CONSEGNA: Prosegui la sentenza della Cassazione sulla servitù di allagamento, ripartendo subito dopo l'ultima frase riportata.

BRANO SCELTO:
+ + + + +
Legittimo l’indennizzo commisurato alla servitù pubblica

Corte di Cassazione, sezioni unite civili, Sentenza 11 gennaio 2019, n. 542.

La massima estrapolata:

Legittimo l’indennizzo commisurato alla servitù pubblica anche in caso di eventi dannosi che non ne compromettono totalmente l’utilizzo e non si risolvono in un esproprio totale del bene.

Sentenza 11 gennaio 2019, n. 542

Data udienza 11 settembre 2018

REPUBBLICA ITALIANA

IN NOME DEL POPOLO ITALIANO

LA CORTE SUPREMA DI CASSAZIONE

SEZIONI UNITE CIVILI

Composta dagli Ill.mi Sigg.ri Magistrati:

Dott. MAMMONE Giovanni – Primo Presidente

Dott. SPIRITO Angelo – Primo Presidente

Dott. MANNA Felice – Presidente di Sez.

Dott. DI VIRGILIO Rosa Maria – Consigliere

Dott. CHINDEMI Domenico – Consigliere

Dott. GARRI Fabrizia – Consigliere

Dott. GIUSTI Alberto – Consigliere

Dott. COSENTINO Antonello – Consigliere

Dott. RUBINO Lina – rel. Consigliere

ha pronunciato la seguente:

SENTENZA
sul ricorso 3344-2017 proposto da:
AZIENDA AGRICOLA S.A.S. (OMISSIS), nonche’ (OMISSIS) e (OMISSIS), in proprio e nella qualita’ di legali rappresentanti dell’Azienda stessa, elettivamente domiciliati in ROMA, presso la CANCELLERIA DELLA CORTE DI CASSAZIONE, rappresentati e difesi dagli avvocati (OMISSIS);
– ricorrenti –
contro
REGIONE TOSCANA, in persona del Presidente pro tempore, elettivamente domiciliata in (OMISSIS), presso lo studio dell’avvocato (OMISSIS), rappresentata e difesa dall’avvocato (OMISSIS);
– controricorrente –
contro
PROVINCIA DI PRATO, in persona del Presidente pro tempore, elettivamente domiciliata in (OMISSIS), presso lo studio dell’avvocato (OMISSIS), rappresentata e difesa dall’avvocato (OMISSIS);
– resistente –
avverso la sentenza n. 200/2016 del TRIBUNALE SUPERIORE DELLE ACQUE PUBBLICHE, depositata il 16/06/2016.
Udita la relazione della causa svolta nella pubblica udienza dell’11/09/2018 dal Consigliere LINA RUBINO;
udito il Pubblico Ministero, in persona del Sostituto Procuratore Generale CAPASSO LUCIO, che ha concluso per il rigetto del ricorso; uditi gli avvocati (OMISSIS), (OMISSIS) per delega dell’avvocato (OMISSIS) e (OMISSIS) per delega dell’avvocato (OMISSIS).

I FATTI DI CAUSA

1. (OMISSIS) e (OMISSIS), in proprio e quali titolari dell’omonima azienda agricola s.a.s., convennero in giudizio dinanzi al Tribunale Regionale delle Acque Pubbliche presso la Corte d’appello di Firenze la Regione Toscana e la Provincia di Prato per sentirle condannare al risarcimento dei danni patiti dai fondi di loro proprieta’ in dipendenza degli episodi di apertura delle casse di espansione di Ponte alle Vanne e di Lavacchione avvenuti il 25.12.09 e il 2223.12.10, ritenendo configurabile un esproprio di fatto nelle concrete modalita’ di esercizio della servitu’ di allagamento, assai piu’ gravose rispetto a quelle originariamente presupposte.
+ + + + +
MATERIALE FORNITO:
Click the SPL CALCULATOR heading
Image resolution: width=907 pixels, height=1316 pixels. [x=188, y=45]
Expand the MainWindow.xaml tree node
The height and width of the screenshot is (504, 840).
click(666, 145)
+ + + + +
RISPOSTA ATTESA:
Le convenute si costituirono, contestando ciascuna la propria legittimazione passiva ed eccependo il giudicato, in virtu’ delle sentenze di quello stesso Tribunale regionale nn. 9/99 (non definitiva) e 23/02 (definitiva), che avevano – tra l’altro – riconosciuto in favore degli attori un risarcimento di oltre 250.000Euro per la riduzione del valore del fondo conseguente ai possibili allagamenti passati ed anche futuri, derivanti appunto dall’utilizzo delle casse di espansione.
2. Il Tribunale regionale adito, con sentenza n. 112 del 21 gennaio 2014, rigettava tutte le domande proposte dai (OMISSIS) e (OMISSIS), individuando la proposizione da parte degli attori di tre distinti gruppi di domande (uno volto ad ottenere il risarcimento dei danni da abuso del diritto di allagamento, un secondo con il quale si chiedeva
accertarsi il dedotto aggravamento della servitu’ e un terzo volto a chiedere il risarcimento per l’esproprio di fatto in cui si sarebbe tradotto il frequente allagamento dei terreni). Il TRAP respingeva le domande, escludendo sia la presenza di un abuso nella gestione dell’allagamento delle casse, sia la configurabilita’ di un aggravamento di servitu’ riconducibile alla semplice maggior ricorrenza dell’esercizio delle facolta’ che ne costituivano oggetto, sia la rilevanza dello scostamento delle previsioni poste a base della liquidazione dei danni nelle pregresse sentenze, ormai passate in giudicato.
3. Contro tale sentenza l’Azienda agricola s.a.s. di (OMISSIS) e (OMISSIS) propose appello, deducendo (oltre alla fondatezza della domanda di esproprio di fatto e di aggravamento della servitu’ di allagamento) che il TRAP di Firenze avesse omesso di pronunciarsi sull’autonoma domanda di risarcimento danni proposta dalla societa’ in proprio, non coperta dai danni risarciti con le due sentenze precedenti in favore delle persone fisiche dei soci.
4. Con sentenza n. 200 del 16 giugno 2016, il Tribunale Superiore delle Acque Pubbliche rigettava l’appello, ritenendolo infondato nella stessa prospettazione delle tesi di diritto.
Al punto 5.1. della sentenza qui impugnata il TSAP ricostruiva l’articolata pretesa degli appellanti come volta a far valere le diminuzioni patrimoniali subite per i danni arrecati ai fondi da loro coltivati o detenuti o posseduti, dovute alle concrete modalita’ di esercizio delle servitu’ relative alle due casse di espansione (e concretantesi in due allagamenti, del 2009 e del 2010), dedotte dagli appellanti come sensibilmente differenti, nel senso di una notevole maggior gravita’, rispetto a quanto originariamente previsto dai progetti posti a base della realizzazione dei manufatti.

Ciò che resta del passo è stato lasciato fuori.